Do stosunku pracy nie można stosować wadliwej i sprzecznej z konstytucją ustawy lustracyjnej - orzekł wczoraj Sąd Rejonowy w Częstochowie.

ORZECZENIE
Wczoraj Sąd Rejonowy w Częstochowie Wydział VII Pracy i Ubezpieczeń Społecznych wydał wyrok w sprawie z powództwa Alfreda E. przeciwko Politechnice Częstochowskiej o odszkodowanie za bezprawne rozwiązanie stosunku pracy oraz o sprostowanie świadectwa pracy.
Pracownik był zatrudniony do kwietnia 2007 r. na stanowisku starszego wykładowcy Politechniki Częstochowskiej.
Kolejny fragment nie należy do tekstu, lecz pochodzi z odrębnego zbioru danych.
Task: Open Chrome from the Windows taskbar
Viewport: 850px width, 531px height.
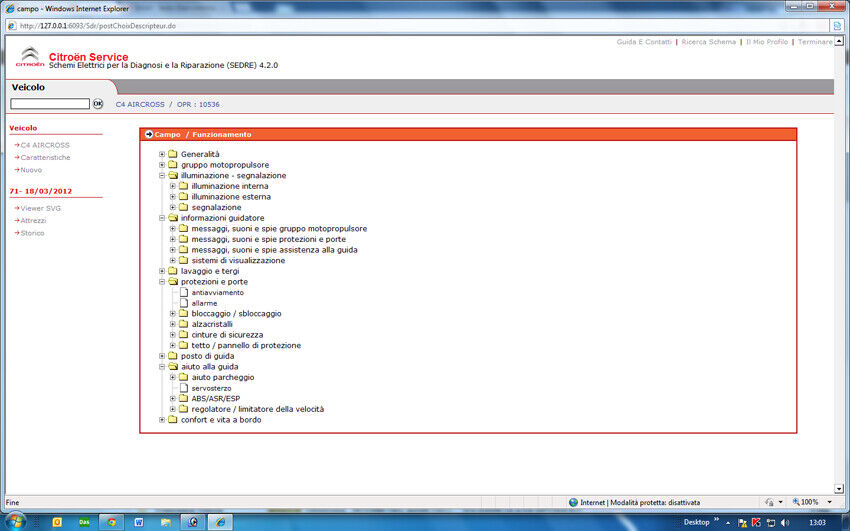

Na podstawie obowiązującej wówczas ustawy lustracyjnej został uznany za osobę pełniącą funkcję publiczną. Podlegał obowiązkowi złożenia oświadczenia lustracyjnego, ale nie zrobił tego. W tej sytuacji rektor Politechniki Częstochowskiej poinformował Alfreda E. o wygaśnięciu sprawowanej przez niego funkcji publicznej i w trybie ustawy lustracyjnej rozwiązał z nim stosunek pracy.
W wyroku z 11 maja 2007 r. Trybunał Konstytucyjny uznał za niezgodny z konstytucją wzór oświadczenia lustracyjnego. Z obowiązku poddania się procedurze lustracyjnej wyłączył też pracowników naukowych, w tym starszych wykładowców.
W tej sytuacji Alfred E. postanowił złożyć powództwo o odszkodowanie za okres bezprawnego pozbawienia pracy oraz o sprostowanie świadectwa pracy.
Zdaniem pełnomocnika powoda adwokata Mikołaja Pietrzaka z Helsińskiej Fundacji Praw Człowieka Trybunał Konstytucyjny stwierdził w wyroku z 11 maja 2007 r., że osoby, takie jak Alfred E. będące pracownikami naukowymi nie powinny być objęte obowiązkiem lustracji, a wzór oświadczenia lustracyjnego, które powinien złożyć, został uznany za niekonstytucyjny.
- Tymczasem powód stracił pracę, a nie ma żadnych przepisów, które pozwalają na przywrócenie go na zajmowane stanowisko. Państwo polskie ma obowiązek zapewnienia Alfredowi E. odpowiednich środków, żeby naprawić tę zupełnie nieuprawnioną utratę pracy - dodaje Mikołaj Pietrzak.
Pozwana Politechnika Częstochowska stwierdziła, że rozwiązując z powodem stosunek pracy działa na podstawie przepisów prawa. A uchylenie niekonstytucyjnych przepisów ustawy lustracyjnej nie daje jej możliwości prawnych do przywrócenia powoda do pracy.
Sąd Rejonowy uwzględnił w całości żądanie powoda i obciążył kosztami postępowania Politechnikę Częstochowską.
Zasądził na jego rzecz odszkodowanie w wysokości 21 tys. zł oraz odprawę emerytalną w wysokości 3840 zł.
W uzasadnieniu sąd stwierdził, że nie można tolerować sytuacji polegającej na tym, że w wyniku niekonstytucyjnych przepisów została wyrządzona krzywda Alfredowi E.
- Sąd naprawił błąd wynikający z wadliwej i nieprzemyślanej legislacji - podsumowuje Mikołaj Pietrzak.
Wyrok nie jest prawomocny, a pełnomocnicy strony pozwanej nie zapowiedzieli wczoraj, czy złożą od niego apelację.